Sunday, January 6, 2008

Cervical spinal nerves-- special anatomic aspects to consider

1. The ventral rami of C1-C4 form the cervical plexus, and C5-C8 the brachial plexus.

2. Exceptionally, C1 spinal nerve divides WITHIN the spinal canal to form a ventral and dorsal ramus, that passes above the arch of C1 to supply the deep muscles of the neck, without sensory fibers. The ventral ramus joins the cervical plexus.

3. The C2 root is very short. The ventral ramus joins the cervical plexus. C2 may project to the brow, whereas pain the back of the head is more likely cervical plexus. The dorsal ramus passes between C1 and C2 and the larger medial branch becomes the greater occipital nerve (C2 dorsal ramus). The lateral branch subserves the paraspinal muscles. That supplies the back of the head. C3,4,5, T1 dorsal rami affect skin on back of the neck.

4. The four cutaneous branches are the greater auricular, lesser occipital, supraclavicular, and transverse cutaneous nerves of the neck.
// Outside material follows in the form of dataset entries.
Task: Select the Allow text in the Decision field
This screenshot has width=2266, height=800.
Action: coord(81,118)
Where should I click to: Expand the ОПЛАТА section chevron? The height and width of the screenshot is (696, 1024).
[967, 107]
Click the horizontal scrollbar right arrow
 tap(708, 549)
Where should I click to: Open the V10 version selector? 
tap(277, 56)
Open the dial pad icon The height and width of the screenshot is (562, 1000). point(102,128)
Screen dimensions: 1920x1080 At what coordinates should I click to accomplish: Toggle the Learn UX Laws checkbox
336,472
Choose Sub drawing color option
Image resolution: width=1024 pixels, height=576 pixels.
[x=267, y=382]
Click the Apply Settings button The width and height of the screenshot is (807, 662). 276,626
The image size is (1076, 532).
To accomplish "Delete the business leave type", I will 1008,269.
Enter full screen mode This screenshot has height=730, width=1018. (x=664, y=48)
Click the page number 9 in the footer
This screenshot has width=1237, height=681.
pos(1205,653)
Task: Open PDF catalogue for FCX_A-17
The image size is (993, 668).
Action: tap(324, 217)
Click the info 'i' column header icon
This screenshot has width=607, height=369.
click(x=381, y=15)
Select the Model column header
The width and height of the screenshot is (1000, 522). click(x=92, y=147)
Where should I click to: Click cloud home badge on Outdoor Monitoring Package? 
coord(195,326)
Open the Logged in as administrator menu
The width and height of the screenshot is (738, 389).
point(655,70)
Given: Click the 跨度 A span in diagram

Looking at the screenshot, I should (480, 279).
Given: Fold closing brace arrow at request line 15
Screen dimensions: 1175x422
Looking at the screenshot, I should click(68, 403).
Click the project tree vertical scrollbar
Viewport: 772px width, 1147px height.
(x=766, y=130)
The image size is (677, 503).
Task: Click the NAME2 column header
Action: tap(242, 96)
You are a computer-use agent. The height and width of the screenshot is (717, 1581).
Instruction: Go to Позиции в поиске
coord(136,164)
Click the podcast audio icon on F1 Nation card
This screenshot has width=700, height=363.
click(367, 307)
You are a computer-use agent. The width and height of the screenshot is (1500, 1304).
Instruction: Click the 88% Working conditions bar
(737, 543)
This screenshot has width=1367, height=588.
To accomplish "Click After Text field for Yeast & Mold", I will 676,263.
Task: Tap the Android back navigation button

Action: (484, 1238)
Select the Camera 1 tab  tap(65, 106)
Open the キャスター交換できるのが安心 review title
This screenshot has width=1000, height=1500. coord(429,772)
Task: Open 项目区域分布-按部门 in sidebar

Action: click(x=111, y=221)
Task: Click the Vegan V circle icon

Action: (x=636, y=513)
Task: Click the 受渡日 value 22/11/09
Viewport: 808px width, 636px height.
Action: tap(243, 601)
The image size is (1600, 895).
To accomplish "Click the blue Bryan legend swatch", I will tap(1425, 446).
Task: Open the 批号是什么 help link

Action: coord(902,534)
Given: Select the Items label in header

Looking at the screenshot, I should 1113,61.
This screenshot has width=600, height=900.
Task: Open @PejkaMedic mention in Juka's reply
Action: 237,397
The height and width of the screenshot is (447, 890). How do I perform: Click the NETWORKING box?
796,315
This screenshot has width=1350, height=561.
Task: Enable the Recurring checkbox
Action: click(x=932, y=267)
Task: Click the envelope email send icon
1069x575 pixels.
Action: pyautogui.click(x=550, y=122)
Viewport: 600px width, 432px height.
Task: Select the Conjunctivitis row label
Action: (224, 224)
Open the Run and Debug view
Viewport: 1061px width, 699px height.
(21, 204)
They all emerge from the posterior border of the sternocleidomastoid muscle into the posterior triangle of the neck.

Lesser occipital nerve (C2-3 ventral ramus) affects the skin behind the ear. It affects the lower posterior occiput whereas the greater occipital affects anteriorly.

The greater auricular nerve (C2-3 ventral ramus) affects the skin below and directly behind the ear. Preauricular nerve overlaps trigeminal distribution, pain is dull aching not lancination. Posterior auricular nerve innervates the posterior occiput, mastoid, most of the pinna and posterior parietal area.

The transverse cutaneous nerve (C2-3 ventral ramus) of the neck affects the skin of the neck.

The supraclavicular nerve (C3-4 ventral ramus)affects the skin on top of the shoulder.

5. The phrenic nerve (C5) is the major muscular branch of the cervical plexus.

6. The spinal root of the accessory nerve derives from anterior horn cells and ascends the cord through the foramen magnum and leaves it throught the jugular foramen, together with the IX and X cranial nerves.

More pearls:
1. TMJ and cervical plexus pain may coexist in young patients due to cervical plexus
2. Difficulty swallowing ("pain stuck in my throat") may be due to spasm of cricopharyngeus muscle (external esophageal sphincter) and dyssynergia of posterior pharyngeal muscles (X nerve) that pushes the bolus to the cricopoharyngeus muscle that fails to open rapidly enough.